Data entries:
## BEGIN

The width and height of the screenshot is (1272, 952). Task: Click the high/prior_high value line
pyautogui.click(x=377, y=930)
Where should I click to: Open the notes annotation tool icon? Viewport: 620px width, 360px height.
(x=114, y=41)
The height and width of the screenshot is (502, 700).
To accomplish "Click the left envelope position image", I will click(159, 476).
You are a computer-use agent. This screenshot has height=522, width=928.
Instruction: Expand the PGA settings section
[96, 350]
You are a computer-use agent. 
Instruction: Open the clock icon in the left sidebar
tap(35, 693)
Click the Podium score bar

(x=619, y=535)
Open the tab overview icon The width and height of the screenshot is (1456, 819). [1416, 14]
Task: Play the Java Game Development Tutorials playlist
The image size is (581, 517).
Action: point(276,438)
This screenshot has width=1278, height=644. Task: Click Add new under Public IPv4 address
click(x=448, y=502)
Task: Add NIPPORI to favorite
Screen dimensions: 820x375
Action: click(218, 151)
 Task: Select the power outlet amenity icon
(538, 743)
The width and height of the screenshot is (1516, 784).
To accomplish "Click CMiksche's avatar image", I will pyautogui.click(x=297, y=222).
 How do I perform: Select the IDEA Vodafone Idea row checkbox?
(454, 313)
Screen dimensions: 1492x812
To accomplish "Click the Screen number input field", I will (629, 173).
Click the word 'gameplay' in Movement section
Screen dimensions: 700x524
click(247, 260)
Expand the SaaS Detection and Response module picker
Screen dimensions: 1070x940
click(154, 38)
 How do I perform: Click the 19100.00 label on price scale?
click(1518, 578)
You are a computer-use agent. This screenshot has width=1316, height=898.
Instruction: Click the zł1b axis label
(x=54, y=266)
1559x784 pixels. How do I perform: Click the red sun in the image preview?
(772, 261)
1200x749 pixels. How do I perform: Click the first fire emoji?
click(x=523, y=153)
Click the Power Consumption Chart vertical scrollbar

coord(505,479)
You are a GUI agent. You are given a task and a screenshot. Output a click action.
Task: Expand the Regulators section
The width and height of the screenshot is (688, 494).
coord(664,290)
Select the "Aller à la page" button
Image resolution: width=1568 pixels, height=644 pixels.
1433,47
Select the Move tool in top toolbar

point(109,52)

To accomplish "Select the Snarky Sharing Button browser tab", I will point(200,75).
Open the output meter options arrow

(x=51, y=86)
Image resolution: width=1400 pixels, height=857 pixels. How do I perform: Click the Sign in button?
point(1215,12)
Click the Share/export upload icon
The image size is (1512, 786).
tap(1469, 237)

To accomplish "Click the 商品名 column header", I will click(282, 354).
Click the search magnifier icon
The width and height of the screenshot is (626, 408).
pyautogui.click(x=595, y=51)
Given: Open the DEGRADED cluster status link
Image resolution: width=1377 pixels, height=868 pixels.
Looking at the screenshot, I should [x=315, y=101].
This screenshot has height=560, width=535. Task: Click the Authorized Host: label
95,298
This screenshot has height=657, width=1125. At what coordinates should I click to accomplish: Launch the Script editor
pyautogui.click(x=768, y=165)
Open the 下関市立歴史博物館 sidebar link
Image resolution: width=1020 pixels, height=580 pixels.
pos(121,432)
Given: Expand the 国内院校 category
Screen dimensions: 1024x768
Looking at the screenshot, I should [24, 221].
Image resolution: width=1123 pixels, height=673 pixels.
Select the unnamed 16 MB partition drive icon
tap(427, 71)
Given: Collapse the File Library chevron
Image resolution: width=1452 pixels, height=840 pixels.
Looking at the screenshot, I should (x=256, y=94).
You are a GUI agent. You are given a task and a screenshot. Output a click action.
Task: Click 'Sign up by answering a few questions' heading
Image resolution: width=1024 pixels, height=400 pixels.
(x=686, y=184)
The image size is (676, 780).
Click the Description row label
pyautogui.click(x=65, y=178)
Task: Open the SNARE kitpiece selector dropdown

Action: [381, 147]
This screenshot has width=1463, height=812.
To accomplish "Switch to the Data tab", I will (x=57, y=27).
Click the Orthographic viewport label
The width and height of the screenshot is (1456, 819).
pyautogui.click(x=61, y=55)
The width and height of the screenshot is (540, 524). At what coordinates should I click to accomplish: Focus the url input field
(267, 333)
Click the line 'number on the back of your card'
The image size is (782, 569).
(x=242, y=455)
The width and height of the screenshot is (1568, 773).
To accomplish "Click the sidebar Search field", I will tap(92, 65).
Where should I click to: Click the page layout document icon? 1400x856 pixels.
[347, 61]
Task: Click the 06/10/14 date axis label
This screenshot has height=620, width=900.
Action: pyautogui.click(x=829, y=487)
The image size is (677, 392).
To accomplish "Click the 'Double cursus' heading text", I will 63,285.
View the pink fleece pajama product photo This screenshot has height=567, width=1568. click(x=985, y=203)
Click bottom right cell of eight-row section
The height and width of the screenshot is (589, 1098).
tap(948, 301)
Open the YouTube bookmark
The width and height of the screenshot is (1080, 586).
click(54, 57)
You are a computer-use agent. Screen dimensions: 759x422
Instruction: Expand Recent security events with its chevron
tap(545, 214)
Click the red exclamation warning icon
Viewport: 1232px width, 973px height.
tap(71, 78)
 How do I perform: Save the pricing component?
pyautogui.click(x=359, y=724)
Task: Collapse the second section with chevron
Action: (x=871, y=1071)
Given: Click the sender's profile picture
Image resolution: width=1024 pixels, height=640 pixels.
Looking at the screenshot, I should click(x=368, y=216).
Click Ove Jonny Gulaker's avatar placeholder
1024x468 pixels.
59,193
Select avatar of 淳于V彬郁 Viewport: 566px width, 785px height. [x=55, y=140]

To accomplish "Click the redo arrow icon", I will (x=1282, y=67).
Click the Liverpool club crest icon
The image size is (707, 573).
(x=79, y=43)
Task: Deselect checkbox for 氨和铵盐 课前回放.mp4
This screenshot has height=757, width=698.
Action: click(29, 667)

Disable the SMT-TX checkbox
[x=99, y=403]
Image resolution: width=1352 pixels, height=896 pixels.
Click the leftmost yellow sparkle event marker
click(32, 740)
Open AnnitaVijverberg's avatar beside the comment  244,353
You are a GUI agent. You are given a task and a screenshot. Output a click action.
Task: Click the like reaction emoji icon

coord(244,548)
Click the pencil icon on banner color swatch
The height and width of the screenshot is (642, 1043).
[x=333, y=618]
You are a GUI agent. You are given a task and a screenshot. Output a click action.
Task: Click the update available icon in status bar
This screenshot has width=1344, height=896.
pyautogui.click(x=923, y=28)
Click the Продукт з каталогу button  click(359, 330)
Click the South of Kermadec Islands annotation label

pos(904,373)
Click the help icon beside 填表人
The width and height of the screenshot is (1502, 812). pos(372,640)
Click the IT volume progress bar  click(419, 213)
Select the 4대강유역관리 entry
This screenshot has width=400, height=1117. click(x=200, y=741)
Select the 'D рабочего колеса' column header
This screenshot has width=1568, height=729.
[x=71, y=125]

## END

■ Task to complete:
Return, line for line and unchanged, the section of the items that starts with the line containing "The image size is (677, 392)." and ends with the line containing "tap(71, 78)", both of those lines included.

■ Exercise answer:
The image size is (677, 392).
To accomplish "Click the 'Double cursus' heading text", I will 63,285.
View the pink fleece pajama product photo This screenshot has height=567, width=1568. click(x=985, y=203)
Click bottom right cell of eight-row section
The height and width of the screenshot is (589, 1098).
tap(948, 301)
Open the YouTube bookmark
The width and height of the screenshot is (1080, 586).
click(54, 57)
You are a computer-use agent. Screen dimensions: 759x422
Instruction: Expand Recent security events with its chevron
tap(545, 214)
Click the red exclamation warning icon
Viewport: 1232px width, 973px height.
tap(71, 78)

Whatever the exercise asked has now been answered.